La forte baisse de la production pétrolière depuis le début de la crise a mené à une chute des recettes budgétaires et a une explosion du déficit public. Pour pallier ce manque de financement, le gouvernement s’est appuyé sur la monétisation, ainsi que sur des « prêts contre pétrole » de la part de la Russie et de la Chine. En arriéré de paiement d’échéances de principal sur ses obligations souveraines et quasi souveraines (PDVSA) depuis le 2 novembre 2017 vis-à-vis des créanciers privés, et depuis le 14 décembre 2017 vis-à-vis de la Banque interaméricaine de développement (BID), le gouvernement a toutefois commencé à effectuer fin 2018 les remboursements dans le cadre de ses obligations PDVSA 2020. En effet, ces titres ont pour garantie 51 % des parts de Citgo, filiale de PDVSA aux États-Unis et partenaire clé de l’entreprise publique. Dans ce contexte, certains créditeurs affectés par le défaut partiel en 2017 ont commencé à déposer des recours considérant que le gouvernement avait la capacité de payer. De nouveaux recours pourraient être présentés dans les prochains mois. La restructuration de la dette est toujours freinée par les sanctions américaines qui empêchent tout créancier américain de participer aux négociations.

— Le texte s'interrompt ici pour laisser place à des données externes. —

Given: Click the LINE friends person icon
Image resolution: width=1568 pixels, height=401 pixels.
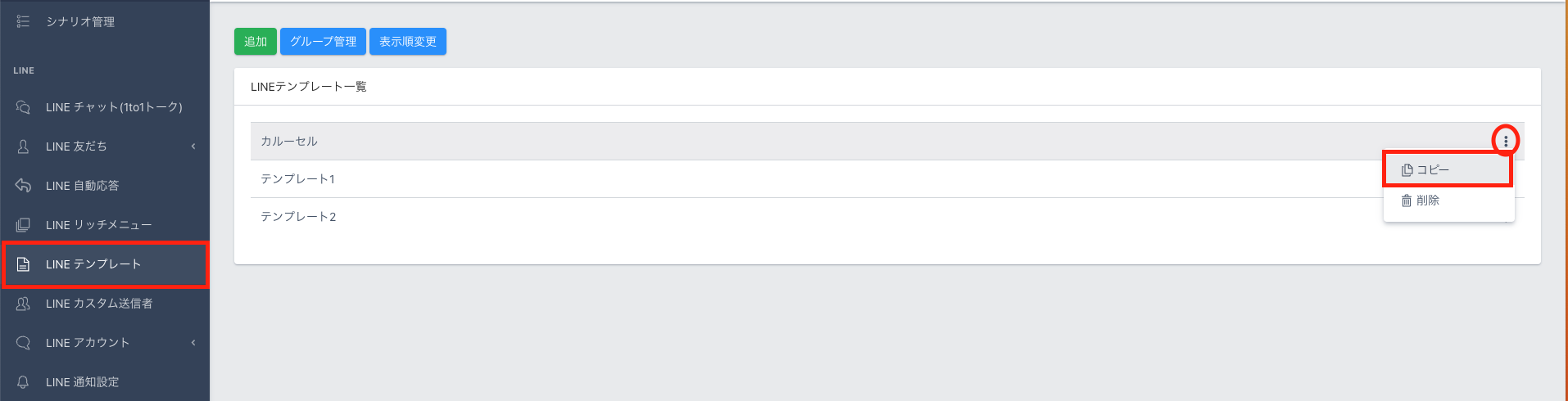Looking at the screenshot, I should click(23, 146).
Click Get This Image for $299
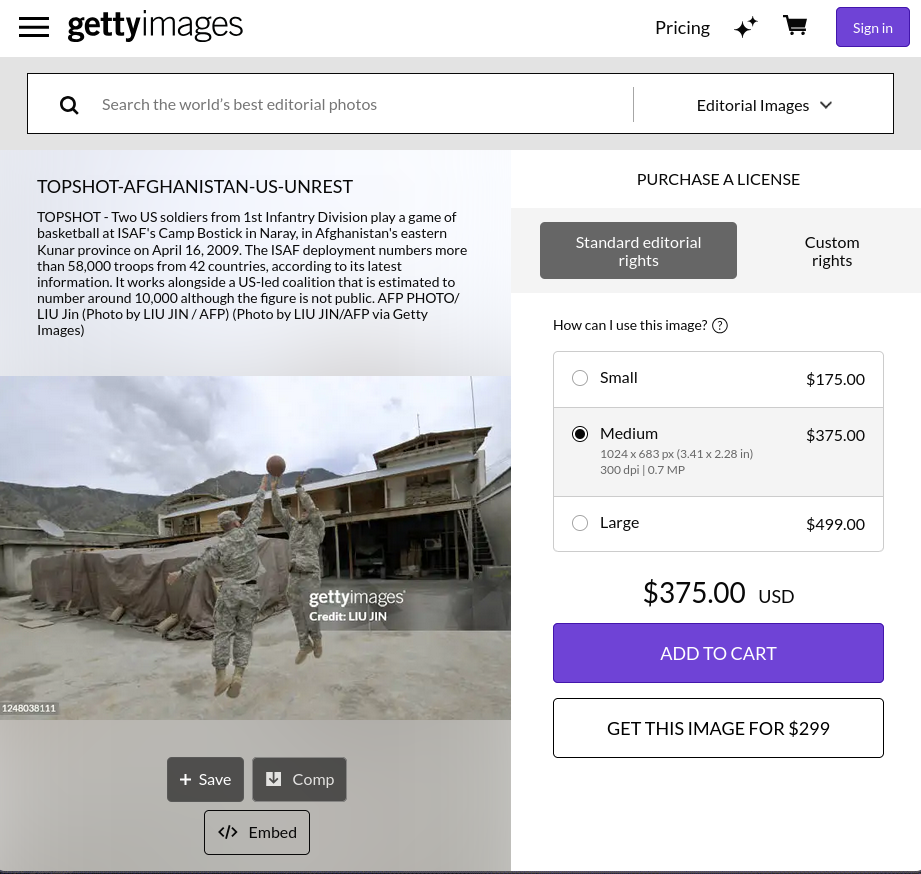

Du point de vue des comptes extérieurs, le solde courant devrait demeurer en surplus. La forte contraction des importations, combinée à la relative hausse des exportations pétrolières avec la remise en route des installations dans les Caraïbes, suite à l’accord avec ConocoPhilips en août 2018, place la balance des biens en excédent. Ce surplus additionné à une hausse des flux de remises de la part des expatriés finance le déficit des services lié à la faiblesse du tourisme et au coût des services d’ingénierie pétrolière, et ainsi que le paiement des intérêts de la dette. Les investissements étrangers continueront d’être très limités dans le pays et ne permettront pas de financer le remboursement de la dette, prolongeant l’érosion des réserves de change (8,8 milliards USD en novembre 2018). Ces faibles réserves, combinées à la fuite des capitaux, nourrissent la chute du bolivar malgré la redénomination effectuée en août 2018. Mis en place en août 2018, le nouveau bolivar souverain correspond à 100 000 unités de l’ancienne monnaie. Toutefois, cette mesure n’a eu aucun effet sur l’hyperinflation ni l’écart entre le taux de change officiel et celui du marché noir, car elle n’influe pas sur les déséquilibres macroéconomiques qui en sont à l’origine.

 

Une situation politique toujours sous tension

Peu de changements sont à prévoir du point de vue politique. Le gouvernement de Nicolas Maduro (Partido Socialista Unido de Venezuela) domine encore la majorité des institutions et bénéficie du soutien de l’armée alors que la recherche des biens de première nécessité accapare l’attention d’une part croissante de la population. Du côté de l’opposition (Mesa Unitaria Democratica « MUD »), les divisions internes empêchent de faire front contre le gouvernement et de s’accorder sur une stratégie, notamment vis-à-vis de l’assemblée constituante, largement pro-régime, mise en place en août 2017. Des discussions avec le gouvernement pourraient cependant débuter en amont des élections municipales prévues en décembre 2019.

Sur la scène internationale, le pouvoir tente de se rapprocher de plus en plus de la Russie et de la Chine afin d’obtenir des financements, alors que l’Union européenne et les États-Unis, suivis par une majorité des pays latino-américains, accumulent les sanctions à son encontre. Les États-Unis ont annoncé fin 2018 qu’ils pourraient aller jusqu’à ajouter le pays à la liste des États finançant le terrorisme, aux côtés de l’Iran, la Syrie, la Corée du Nord et le Soudan, si rien ne changeait.